Exercise requirements
Without changing a single character, write out every record below.
::: Material shown
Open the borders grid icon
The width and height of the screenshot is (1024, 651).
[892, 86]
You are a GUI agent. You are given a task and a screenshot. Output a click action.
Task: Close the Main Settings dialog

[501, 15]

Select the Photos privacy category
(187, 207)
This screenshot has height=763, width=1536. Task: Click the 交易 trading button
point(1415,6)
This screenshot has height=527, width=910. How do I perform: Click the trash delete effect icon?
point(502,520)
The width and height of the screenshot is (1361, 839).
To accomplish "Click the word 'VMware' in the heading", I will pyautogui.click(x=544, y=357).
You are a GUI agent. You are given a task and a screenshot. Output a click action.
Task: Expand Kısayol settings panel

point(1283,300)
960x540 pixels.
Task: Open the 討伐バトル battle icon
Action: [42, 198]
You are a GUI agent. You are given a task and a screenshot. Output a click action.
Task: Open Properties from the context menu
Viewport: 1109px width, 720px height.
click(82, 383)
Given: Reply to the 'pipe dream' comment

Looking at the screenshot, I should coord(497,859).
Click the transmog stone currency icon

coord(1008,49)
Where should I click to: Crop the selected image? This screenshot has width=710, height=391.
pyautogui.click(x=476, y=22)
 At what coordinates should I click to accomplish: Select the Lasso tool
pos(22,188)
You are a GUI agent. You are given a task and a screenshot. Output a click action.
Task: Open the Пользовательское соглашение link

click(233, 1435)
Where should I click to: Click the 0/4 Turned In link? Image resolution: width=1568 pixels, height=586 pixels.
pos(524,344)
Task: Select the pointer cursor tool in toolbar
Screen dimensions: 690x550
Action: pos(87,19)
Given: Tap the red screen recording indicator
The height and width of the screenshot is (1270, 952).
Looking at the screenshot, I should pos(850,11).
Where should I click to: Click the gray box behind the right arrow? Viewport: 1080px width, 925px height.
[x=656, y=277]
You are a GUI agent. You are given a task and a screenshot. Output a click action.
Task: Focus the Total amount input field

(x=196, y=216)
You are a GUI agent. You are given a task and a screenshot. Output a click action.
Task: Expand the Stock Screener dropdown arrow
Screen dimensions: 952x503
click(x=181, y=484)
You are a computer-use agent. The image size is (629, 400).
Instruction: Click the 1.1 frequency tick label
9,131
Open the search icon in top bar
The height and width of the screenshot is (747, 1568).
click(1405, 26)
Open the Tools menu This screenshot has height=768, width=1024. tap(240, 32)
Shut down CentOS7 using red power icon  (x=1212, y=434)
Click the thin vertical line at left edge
::::::
Written answer
Open the borders grid icon
The width and height of the screenshot is (1024, 651).
[892, 86]
You are a GUI agent. You are given a task and a screenshot. Output a click action.
Task: Close the Main Settings dialog

[501, 15]

Select the Photos privacy category
(187, 207)
This screenshot has height=763, width=1536. Task: Click the 交易 trading button
point(1415,6)
This screenshot has height=527, width=910. How do I perform: Click the trash delete effect icon?
point(502,520)
The width and height of the screenshot is (1361, 839).
To accomplish "Click the word 'VMware' in the heading", I will pyautogui.click(x=544, y=357).
You are a GUI agent. You are given a task and a screenshot. Output a click action.
Task: Expand Kısayol settings panel

point(1283,300)
960x540 pixels.
Task: Open the 討伐バトル battle icon
Action: [42, 198]
You are a GUI agent. You are given a task and a screenshot. Output a click action.
Task: Open Properties from the context menu
Viewport: 1109px width, 720px height.
click(82, 383)
Given: Reply to the 'pipe dream' comment

Looking at the screenshot, I should coord(497,859).
Click the transmog stone currency icon

coord(1008,49)
Where should I click to: Crop the selected image? This screenshot has width=710, height=391.
pyautogui.click(x=476, y=22)
 At what coordinates should I click to accomplish: Select the Lasso tool
pos(22,188)
You are a GUI agent. You are given a task and a screenshot. Output a click action.
Task: Open the Пользовательское соглашение link

click(233, 1435)
Where should I click to: Click the 0/4 Turned In link? Image resolution: width=1568 pixels, height=586 pixels.
pos(524,344)
Task: Select the pointer cursor tool in toolbar
Screen dimensions: 690x550
Action: pos(87,19)
Given: Tap the red screen recording indicator
The height and width of the screenshot is (1270, 952).
Looking at the screenshot, I should pos(850,11).
Where should I click to: Click the gray box behind the right arrow? Viewport: 1080px width, 925px height.
[x=656, y=277]
You are a GUI agent. You are given a task and a screenshot. Output a click action.
Task: Focus the Total amount input field

(x=196, y=216)
You are a GUI agent. You are given a task and a screenshot. Output a click action.
Task: Expand the Stock Screener dropdown arrow
Screen dimensions: 952x503
click(x=181, y=484)
You are a computer-use agent. The image size is (629, 400).
Instruction: Click the 1.1 frequency tick label
9,131
Open the search icon in top bar
The height and width of the screenshot is (747, 1568).
click(1405, 26)
Open the Tools menu This screenshot has height=768, width=1024. tap(240, 32)
Shut down CentOS7 using red power icon  (x=1212, y=434)
Click the thin vertical line at left edge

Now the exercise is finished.